◆ **Task to complete**
Copy out each line of the data holding "computer".

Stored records
----------

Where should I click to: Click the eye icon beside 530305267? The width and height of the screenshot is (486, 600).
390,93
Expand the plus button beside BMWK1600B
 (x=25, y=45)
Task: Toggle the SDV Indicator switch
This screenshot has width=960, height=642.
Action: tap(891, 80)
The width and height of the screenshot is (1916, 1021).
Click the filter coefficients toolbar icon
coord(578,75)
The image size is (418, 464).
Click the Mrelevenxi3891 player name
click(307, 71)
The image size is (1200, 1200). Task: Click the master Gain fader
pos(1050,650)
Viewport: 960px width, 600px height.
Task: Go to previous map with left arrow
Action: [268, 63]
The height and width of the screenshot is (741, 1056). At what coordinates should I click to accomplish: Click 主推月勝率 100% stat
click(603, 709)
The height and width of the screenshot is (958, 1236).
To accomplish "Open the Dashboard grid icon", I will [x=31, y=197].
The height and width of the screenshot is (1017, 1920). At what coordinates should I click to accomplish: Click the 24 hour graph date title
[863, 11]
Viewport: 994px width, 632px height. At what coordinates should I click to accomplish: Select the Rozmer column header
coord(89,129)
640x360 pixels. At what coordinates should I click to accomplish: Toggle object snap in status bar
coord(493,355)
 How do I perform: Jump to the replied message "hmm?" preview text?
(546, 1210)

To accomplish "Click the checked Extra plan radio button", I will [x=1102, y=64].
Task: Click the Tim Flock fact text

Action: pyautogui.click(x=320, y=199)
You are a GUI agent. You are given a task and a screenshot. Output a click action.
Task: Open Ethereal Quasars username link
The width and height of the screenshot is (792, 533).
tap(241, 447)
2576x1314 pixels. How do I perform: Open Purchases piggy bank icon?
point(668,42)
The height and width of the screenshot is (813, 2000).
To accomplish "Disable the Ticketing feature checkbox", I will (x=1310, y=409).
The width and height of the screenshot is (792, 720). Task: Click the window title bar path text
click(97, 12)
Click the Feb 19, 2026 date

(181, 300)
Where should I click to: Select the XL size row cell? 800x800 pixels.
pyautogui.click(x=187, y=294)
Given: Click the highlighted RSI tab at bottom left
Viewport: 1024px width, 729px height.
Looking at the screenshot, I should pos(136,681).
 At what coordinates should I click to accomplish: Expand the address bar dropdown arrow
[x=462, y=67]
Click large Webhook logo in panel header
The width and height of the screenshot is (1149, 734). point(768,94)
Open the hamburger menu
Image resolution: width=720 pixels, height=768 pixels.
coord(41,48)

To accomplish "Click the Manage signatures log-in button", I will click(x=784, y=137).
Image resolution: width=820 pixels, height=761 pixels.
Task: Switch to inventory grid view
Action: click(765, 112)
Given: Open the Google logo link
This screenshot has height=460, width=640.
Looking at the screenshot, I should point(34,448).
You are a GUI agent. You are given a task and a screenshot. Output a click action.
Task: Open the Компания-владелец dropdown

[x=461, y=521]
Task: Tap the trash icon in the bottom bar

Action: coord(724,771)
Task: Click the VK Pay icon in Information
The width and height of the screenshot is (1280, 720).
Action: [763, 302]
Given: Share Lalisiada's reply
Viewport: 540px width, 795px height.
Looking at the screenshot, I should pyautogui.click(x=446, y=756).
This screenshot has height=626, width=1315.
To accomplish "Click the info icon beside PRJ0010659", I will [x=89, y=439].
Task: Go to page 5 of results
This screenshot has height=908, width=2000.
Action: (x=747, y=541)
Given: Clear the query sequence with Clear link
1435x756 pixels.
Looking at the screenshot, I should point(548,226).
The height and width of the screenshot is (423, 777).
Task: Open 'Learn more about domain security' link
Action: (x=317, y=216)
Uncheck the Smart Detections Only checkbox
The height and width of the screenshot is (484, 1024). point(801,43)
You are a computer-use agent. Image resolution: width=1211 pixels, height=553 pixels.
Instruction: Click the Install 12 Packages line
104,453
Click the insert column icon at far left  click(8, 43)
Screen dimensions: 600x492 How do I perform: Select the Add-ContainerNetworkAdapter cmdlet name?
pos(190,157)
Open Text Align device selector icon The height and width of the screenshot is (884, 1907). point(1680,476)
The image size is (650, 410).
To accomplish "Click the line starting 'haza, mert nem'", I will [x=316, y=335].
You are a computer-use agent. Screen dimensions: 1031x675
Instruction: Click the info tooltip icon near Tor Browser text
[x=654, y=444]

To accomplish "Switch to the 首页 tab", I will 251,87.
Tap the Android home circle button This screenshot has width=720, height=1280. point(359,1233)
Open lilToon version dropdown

----------

◆ **Response**
You are a computer-use agent. Image resolution: width=1211 pixels, height=553 pixels.
You are a computer-use agent. Screen dimensions: 1031x675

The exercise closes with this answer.